Bring together every line in the data that includes "computer".

Collected data:

* * *

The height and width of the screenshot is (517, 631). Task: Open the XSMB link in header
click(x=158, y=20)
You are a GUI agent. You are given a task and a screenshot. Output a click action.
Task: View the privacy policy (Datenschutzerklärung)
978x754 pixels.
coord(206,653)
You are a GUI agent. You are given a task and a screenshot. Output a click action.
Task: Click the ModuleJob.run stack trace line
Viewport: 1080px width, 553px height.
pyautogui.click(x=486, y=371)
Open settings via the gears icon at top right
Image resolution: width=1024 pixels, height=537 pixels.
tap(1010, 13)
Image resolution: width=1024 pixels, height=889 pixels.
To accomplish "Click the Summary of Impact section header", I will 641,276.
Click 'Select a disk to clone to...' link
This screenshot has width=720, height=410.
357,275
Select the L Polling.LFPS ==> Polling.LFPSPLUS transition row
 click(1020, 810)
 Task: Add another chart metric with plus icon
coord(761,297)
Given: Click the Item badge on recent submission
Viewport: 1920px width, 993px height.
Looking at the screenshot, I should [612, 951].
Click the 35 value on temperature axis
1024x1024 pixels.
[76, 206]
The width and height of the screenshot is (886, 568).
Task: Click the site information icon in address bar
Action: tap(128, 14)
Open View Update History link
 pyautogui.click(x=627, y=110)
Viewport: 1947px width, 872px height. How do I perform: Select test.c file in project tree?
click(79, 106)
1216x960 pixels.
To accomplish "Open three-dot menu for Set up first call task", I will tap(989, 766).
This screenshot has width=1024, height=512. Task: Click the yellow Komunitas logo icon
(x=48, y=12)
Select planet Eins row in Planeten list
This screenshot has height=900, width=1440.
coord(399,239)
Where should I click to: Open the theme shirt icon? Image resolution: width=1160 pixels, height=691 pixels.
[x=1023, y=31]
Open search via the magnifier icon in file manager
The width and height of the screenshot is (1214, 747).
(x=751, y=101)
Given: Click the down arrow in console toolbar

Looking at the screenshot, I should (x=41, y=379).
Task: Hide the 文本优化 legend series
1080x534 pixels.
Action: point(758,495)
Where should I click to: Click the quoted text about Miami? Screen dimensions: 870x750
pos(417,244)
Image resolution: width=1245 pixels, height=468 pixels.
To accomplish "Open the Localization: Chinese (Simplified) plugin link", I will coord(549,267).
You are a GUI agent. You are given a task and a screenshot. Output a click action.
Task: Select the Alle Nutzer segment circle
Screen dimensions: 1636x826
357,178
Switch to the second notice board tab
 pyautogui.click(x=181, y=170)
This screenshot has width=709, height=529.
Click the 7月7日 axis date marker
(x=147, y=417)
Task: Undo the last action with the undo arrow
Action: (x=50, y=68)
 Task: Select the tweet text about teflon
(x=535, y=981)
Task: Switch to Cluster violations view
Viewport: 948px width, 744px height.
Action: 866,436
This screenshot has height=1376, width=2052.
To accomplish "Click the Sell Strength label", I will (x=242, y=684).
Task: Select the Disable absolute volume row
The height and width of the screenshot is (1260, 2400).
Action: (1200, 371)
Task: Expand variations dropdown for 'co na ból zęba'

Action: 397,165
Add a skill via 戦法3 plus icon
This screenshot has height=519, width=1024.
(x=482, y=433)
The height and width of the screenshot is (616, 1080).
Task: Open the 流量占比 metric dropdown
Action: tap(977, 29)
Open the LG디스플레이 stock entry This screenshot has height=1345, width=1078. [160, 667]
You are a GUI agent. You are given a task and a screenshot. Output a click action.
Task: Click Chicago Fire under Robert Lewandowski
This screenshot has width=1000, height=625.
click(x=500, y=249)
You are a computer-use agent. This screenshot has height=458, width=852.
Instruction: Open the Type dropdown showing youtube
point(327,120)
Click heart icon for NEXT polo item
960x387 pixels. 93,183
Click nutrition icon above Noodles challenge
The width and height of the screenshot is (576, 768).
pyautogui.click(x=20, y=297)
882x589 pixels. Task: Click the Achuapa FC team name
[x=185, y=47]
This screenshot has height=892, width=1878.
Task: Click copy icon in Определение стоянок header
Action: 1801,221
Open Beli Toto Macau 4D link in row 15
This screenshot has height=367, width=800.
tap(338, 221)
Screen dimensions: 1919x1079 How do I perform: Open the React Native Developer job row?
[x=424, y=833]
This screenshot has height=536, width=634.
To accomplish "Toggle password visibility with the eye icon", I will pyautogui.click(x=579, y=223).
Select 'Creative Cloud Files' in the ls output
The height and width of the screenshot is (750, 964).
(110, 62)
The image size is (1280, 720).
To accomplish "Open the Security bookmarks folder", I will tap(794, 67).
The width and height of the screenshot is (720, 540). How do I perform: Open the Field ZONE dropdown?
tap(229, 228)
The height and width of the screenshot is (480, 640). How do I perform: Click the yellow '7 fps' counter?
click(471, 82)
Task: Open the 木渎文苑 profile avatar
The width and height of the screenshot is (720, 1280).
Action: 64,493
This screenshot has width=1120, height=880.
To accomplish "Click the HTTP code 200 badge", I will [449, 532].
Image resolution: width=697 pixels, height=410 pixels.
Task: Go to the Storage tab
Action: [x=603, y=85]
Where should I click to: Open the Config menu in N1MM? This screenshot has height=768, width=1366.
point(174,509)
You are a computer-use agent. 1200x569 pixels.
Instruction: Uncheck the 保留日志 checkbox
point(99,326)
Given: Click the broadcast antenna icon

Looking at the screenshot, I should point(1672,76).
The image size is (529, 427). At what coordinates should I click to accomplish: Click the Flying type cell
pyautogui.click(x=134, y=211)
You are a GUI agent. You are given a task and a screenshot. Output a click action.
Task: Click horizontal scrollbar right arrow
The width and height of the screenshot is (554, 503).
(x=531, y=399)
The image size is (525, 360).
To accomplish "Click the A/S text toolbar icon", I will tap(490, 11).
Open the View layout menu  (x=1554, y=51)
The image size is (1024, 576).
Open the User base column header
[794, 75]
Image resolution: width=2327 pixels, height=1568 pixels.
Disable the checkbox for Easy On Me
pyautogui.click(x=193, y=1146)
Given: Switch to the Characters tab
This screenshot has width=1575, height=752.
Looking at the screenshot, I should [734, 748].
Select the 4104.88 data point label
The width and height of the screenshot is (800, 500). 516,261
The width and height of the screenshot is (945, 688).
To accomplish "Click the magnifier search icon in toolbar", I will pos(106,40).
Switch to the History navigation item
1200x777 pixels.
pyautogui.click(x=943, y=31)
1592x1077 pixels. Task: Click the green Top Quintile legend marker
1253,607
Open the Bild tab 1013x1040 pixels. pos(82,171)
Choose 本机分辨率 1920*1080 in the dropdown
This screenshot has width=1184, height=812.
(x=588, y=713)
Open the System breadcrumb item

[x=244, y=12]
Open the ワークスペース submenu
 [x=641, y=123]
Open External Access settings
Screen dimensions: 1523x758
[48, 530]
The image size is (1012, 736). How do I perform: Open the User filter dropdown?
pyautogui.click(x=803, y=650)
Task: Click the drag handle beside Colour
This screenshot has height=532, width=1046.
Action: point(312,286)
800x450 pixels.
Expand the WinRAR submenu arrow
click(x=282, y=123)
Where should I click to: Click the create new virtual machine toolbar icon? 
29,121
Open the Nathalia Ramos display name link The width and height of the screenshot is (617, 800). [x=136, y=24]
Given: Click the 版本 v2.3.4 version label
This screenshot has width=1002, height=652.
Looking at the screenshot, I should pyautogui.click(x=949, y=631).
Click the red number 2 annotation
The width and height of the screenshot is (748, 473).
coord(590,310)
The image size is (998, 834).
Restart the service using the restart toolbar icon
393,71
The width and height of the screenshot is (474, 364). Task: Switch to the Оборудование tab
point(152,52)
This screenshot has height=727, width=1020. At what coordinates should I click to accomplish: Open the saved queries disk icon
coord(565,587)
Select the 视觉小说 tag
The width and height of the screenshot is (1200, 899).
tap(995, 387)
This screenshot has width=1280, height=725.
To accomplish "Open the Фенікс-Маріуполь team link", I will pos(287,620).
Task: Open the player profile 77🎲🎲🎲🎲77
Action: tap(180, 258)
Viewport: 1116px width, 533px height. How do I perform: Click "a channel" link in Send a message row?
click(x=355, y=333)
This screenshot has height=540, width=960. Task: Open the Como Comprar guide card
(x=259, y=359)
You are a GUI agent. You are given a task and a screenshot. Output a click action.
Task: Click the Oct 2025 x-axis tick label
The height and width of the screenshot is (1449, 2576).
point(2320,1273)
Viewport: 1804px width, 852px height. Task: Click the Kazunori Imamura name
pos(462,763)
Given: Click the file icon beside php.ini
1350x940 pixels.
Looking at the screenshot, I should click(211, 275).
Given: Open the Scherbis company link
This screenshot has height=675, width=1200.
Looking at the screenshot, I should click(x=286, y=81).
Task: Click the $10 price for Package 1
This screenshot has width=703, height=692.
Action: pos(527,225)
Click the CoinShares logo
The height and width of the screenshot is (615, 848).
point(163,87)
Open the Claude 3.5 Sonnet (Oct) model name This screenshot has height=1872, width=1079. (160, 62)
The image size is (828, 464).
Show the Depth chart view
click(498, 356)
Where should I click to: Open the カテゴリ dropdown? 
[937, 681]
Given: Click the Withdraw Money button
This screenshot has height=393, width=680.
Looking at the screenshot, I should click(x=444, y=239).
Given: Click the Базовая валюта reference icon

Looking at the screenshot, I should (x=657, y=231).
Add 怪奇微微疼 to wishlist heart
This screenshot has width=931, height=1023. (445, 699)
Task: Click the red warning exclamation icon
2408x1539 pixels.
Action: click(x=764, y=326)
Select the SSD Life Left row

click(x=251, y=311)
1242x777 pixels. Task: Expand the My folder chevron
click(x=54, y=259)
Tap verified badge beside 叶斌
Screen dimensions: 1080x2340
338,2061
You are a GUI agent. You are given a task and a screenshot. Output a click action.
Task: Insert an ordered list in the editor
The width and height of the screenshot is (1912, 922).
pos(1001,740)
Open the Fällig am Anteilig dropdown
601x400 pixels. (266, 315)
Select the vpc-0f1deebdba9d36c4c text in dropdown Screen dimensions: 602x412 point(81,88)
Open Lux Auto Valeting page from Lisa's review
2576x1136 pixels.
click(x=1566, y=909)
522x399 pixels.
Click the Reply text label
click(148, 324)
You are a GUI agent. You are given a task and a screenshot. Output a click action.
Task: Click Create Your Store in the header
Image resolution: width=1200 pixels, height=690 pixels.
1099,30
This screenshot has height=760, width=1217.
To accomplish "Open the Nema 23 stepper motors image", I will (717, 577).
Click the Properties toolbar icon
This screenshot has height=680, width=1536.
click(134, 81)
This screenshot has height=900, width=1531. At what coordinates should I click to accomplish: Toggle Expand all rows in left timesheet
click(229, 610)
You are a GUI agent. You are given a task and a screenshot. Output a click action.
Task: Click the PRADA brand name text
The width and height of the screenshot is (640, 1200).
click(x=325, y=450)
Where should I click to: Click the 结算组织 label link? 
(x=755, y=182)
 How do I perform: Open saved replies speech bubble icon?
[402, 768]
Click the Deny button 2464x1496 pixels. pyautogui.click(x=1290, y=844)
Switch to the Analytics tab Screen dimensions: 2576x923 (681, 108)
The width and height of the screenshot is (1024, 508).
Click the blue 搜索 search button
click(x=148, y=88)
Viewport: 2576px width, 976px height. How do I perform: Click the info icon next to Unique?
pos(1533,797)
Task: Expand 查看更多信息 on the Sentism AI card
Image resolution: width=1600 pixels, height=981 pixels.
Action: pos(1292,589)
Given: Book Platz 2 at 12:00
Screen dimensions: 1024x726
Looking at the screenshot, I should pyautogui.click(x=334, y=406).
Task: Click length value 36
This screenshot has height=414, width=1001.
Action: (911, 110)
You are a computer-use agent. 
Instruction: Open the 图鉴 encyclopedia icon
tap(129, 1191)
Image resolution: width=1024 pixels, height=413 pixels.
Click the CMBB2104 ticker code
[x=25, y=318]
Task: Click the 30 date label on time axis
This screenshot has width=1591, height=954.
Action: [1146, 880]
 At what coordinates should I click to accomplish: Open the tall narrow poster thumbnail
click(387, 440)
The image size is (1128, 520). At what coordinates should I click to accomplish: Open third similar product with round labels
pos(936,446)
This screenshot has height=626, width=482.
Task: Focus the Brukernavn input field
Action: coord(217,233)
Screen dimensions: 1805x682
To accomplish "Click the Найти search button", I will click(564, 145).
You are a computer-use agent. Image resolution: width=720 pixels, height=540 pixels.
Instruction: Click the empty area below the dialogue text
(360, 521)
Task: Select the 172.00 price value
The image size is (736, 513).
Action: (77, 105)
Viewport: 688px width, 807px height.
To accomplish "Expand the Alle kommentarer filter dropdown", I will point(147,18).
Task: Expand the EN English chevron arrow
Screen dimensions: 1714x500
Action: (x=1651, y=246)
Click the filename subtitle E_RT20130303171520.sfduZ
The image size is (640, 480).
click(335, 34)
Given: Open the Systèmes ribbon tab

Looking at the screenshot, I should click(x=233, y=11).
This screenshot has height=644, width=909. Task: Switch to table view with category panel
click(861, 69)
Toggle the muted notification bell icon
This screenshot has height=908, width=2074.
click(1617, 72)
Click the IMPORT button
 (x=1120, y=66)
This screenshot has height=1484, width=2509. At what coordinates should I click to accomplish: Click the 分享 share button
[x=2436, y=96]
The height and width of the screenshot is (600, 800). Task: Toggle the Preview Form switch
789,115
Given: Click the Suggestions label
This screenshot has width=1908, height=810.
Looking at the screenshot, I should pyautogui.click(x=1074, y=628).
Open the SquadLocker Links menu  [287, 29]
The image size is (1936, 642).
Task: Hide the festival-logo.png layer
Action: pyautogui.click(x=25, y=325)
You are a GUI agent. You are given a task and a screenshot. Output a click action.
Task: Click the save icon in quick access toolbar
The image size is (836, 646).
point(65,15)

* * *

### Answer to this problem
You are a computer-use agent. This screenshot has height=458, width=852.
You are a computer-use agent. 1200x569 pixels.
You are a computer-use agent. 
You are a computer-use agent. Image resolution: width=720 pixels, height=540 pixels.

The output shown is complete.